Mujer escindida
En su regreso al cine, la directora Paula de Luque (El vestido, Juan y Eva) propone con La forma de las horas (2019) un viaje hacia la mente de Ana (Julieta Dìaz), una escritora, que pelea con sus recuerdos, su presente, su futuro, confluyendo todo en un mismo tiempo, que por momentos no es el de la película, sino que es el de la separación que está atravesando y que da cuenta el relato en sus múltiples líneas con las que juega.
Hay muchas películas de amor, pero también muchas más de desamor, y esta es de los dos tipos y ninguno, porque curiosamente la propuesta de la directora en esta oportunidad es la de transitar en un mismo tiempo narrativo los encuentros y desencuentros entre la protagonista, su ¿ex? (Jean Pierre Noher), su nueva vida, con ella misma y aquello que deja atrás, mientras se encarga de vaciar una casa compartida y hacer inventarios.
En apariencia esa sería la “sinopsis”, pero la película comienza a transitar espacios asociados a la psicología del personaje protagónico, que terminan de configurar un derrotero narrativo en el que el espectador, con inteligencia, deberá posicionarse ante los hechos presentados en las escenas y reconfigurar el relato.
Ana es una y es tres, o es más, pero siempre se la muestra desarrollando sus tareas con lo mejor que tiene a su alcance. Mientras está con su computadora trabajando, otra Ana baila en la arena, otra se zambulle en la pileta y otra guarda viejos trastos en una caja, ¿o son otras personas?
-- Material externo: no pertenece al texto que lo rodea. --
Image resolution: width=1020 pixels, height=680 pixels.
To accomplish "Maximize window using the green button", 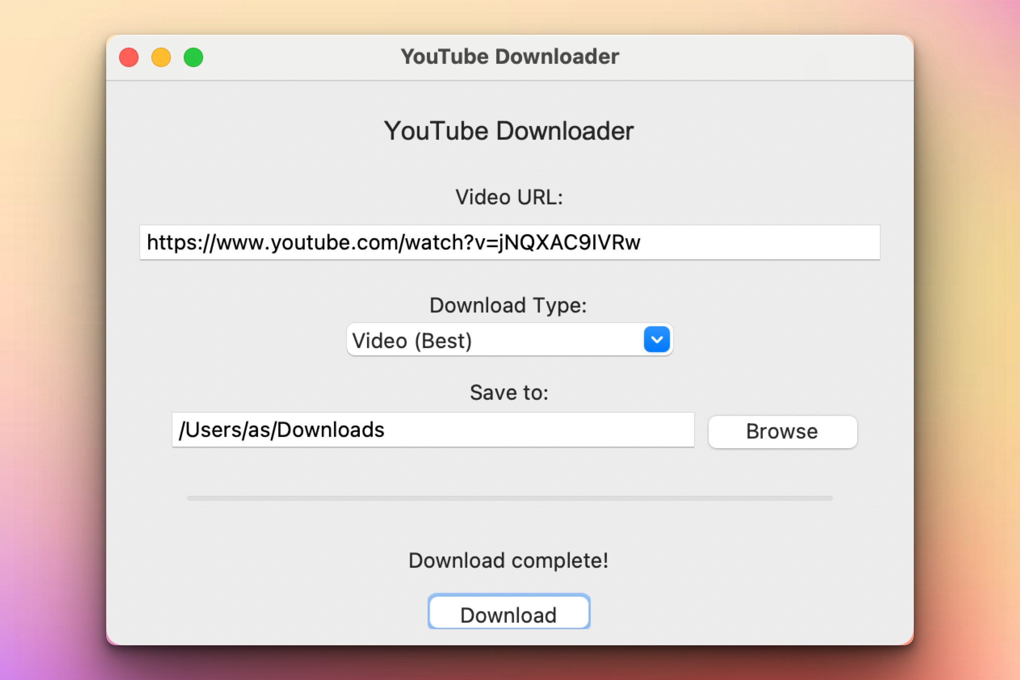I will pos(193,57).
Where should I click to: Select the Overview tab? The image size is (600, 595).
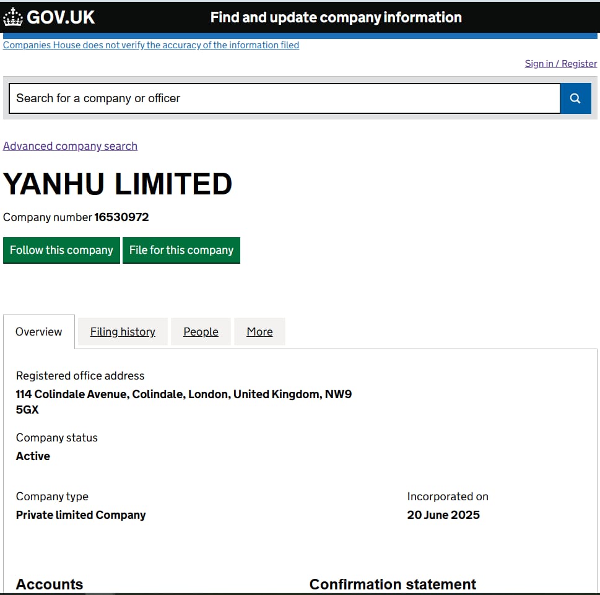point(38,332)
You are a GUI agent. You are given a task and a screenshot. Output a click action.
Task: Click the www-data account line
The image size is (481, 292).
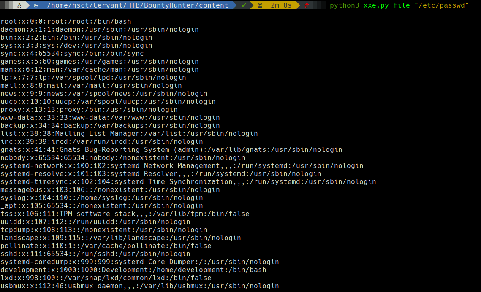point(110,118)
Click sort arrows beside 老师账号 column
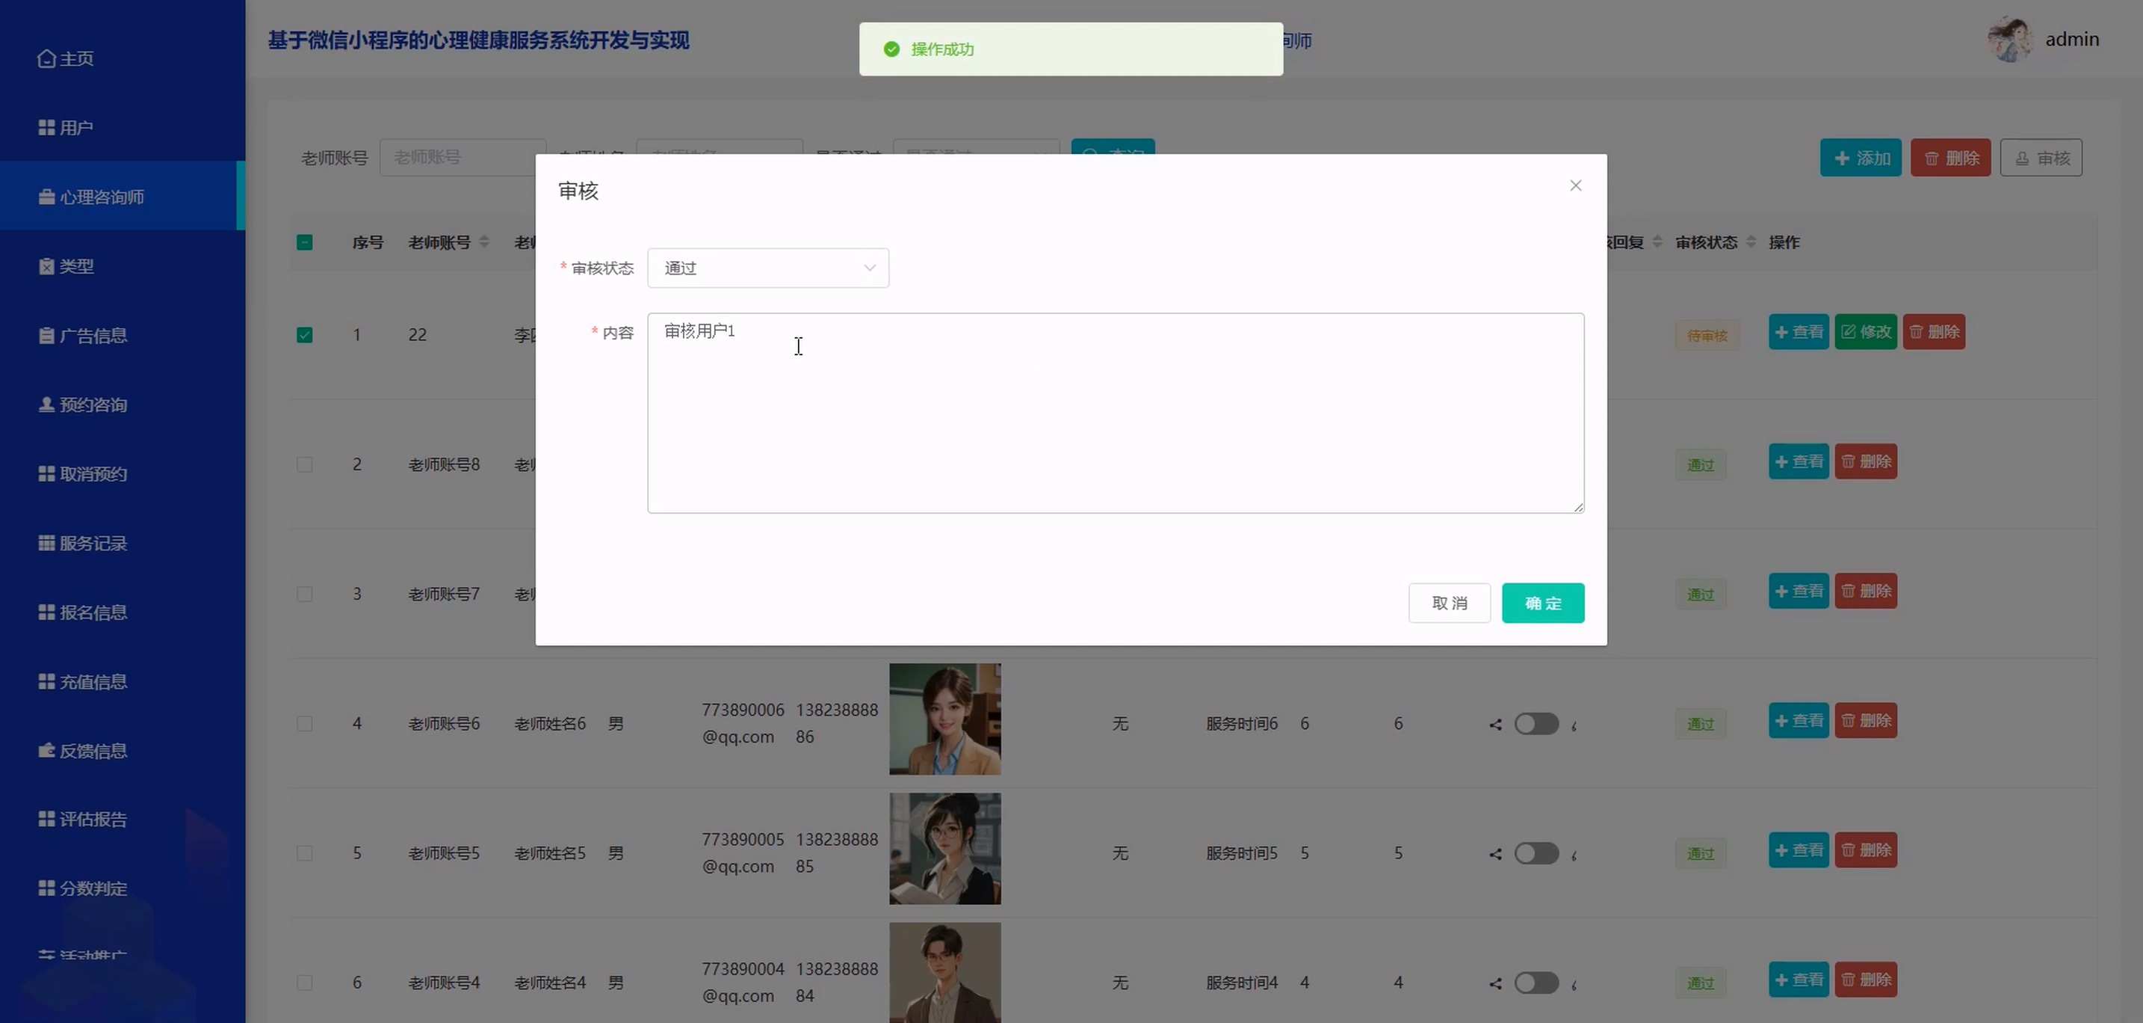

En ese multiplicar, en ver una y otra vez desde diferentes puntos de vista los hechos y en el jugar con la banda sonora, que hábilmente construye climas y atmósferas propicias para el enigma del film, La forma de las horas se propone como un estilizado y armónico ejercicio cinematográfico que evita llegar a lugares emocionales de los personajes cayendo en estereotipos o subrayados. Este punto, más la revalorización de la mujer como sujeto deseante, destacan en la propuesta.
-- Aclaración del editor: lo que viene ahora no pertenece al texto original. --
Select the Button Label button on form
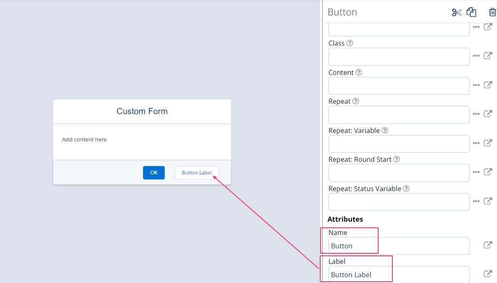Image resolution: width=497 pixels, height=283 pixels. tap(197, 173)

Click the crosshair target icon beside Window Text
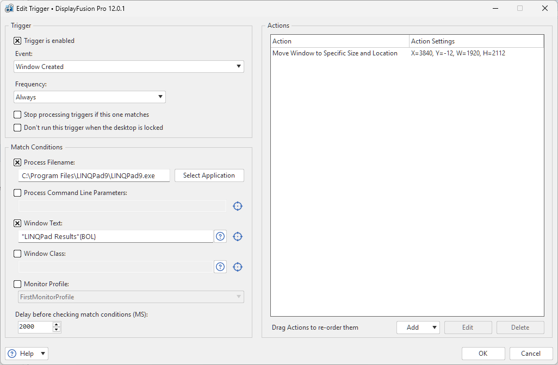click(x=237, y=236)
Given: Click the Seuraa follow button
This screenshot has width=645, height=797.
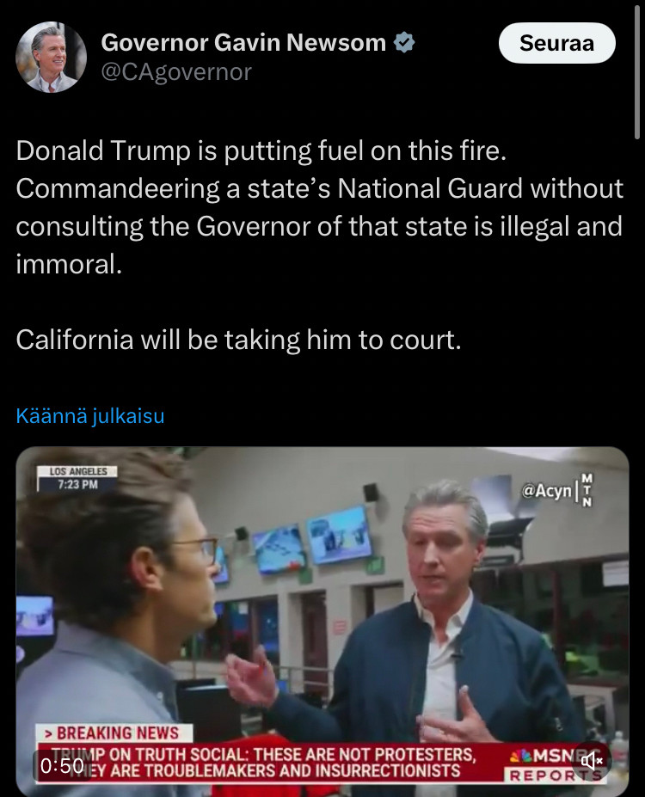Looking at the screenshot, I should pos(556,43).
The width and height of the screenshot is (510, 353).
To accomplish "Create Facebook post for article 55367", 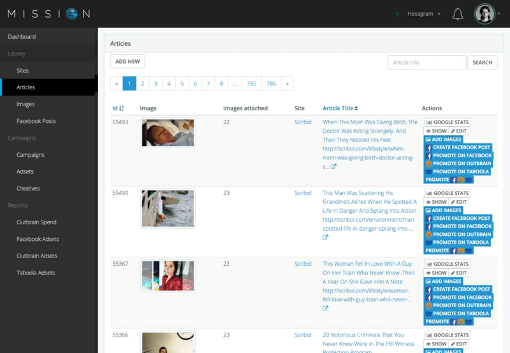I will 458,289.
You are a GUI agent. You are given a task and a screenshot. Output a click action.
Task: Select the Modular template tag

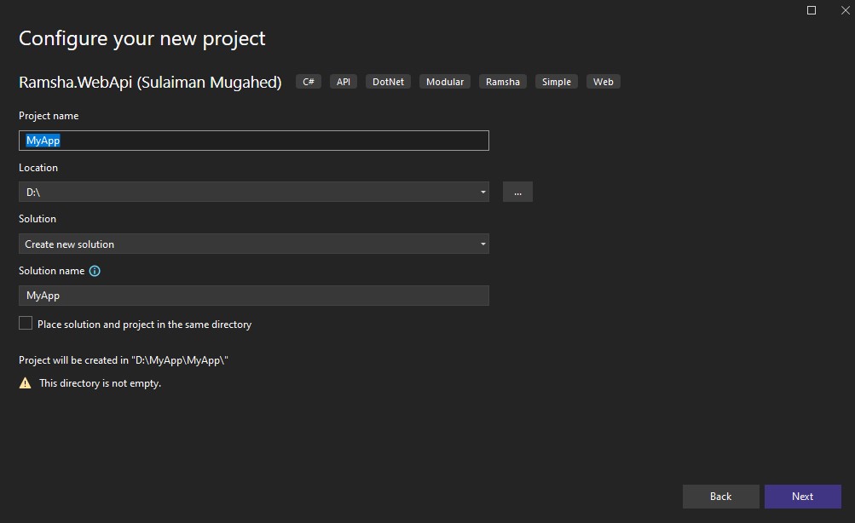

La forma de las horas comienza, y avanza, pero también concluye una y mil veces, apoyada en un guion cíclico que refleja cual espejo las aristas que desarrolla. Julieta Dìaz logra componer a esta mujer que debe tomar decisiones y avanzar, a pesar de sus dudas y sus idas y venidas, con un oficio y precisión únicos. A cara lavada se enfrenta a la cámara, valiente, frágil, fuerte y desnuda, sin estridencias, transmite cada uno de los estados por los que Ana atraviesa con profesionalismo y naturalidad. Paula de Luque la filma en interiores y exteriores jugando con la cámara, la casa es un actor más del relato, y también el objeto que impulsa a transitar las horas a todos.
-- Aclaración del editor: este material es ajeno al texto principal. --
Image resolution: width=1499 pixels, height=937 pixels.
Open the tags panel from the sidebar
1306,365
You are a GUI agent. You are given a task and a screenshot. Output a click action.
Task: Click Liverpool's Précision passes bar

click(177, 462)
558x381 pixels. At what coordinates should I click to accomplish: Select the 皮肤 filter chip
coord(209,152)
A los bellos travellings (lineales y circulares) que se utilizan, el nerviosismo de algunas tomas, que transmiten la sensación de espiar y acompañar a Ana todo el tiempo, se suma una cuidada fotografía que reposiciona la imagen en aquellos momentos en los que el drama de la historia gana espacio, traduciéndose en escenas de una belleza única, que contrastan con el dolor que atraviesa la protagonista y que terminan por convertir a la película en una historia que, sin panfletos, logra dialogar con la agenda de género actual, desarrollando su propia mirada sobre las separaciones y reivindicando a la mujer desde sus más profundos deseos y sentimientos.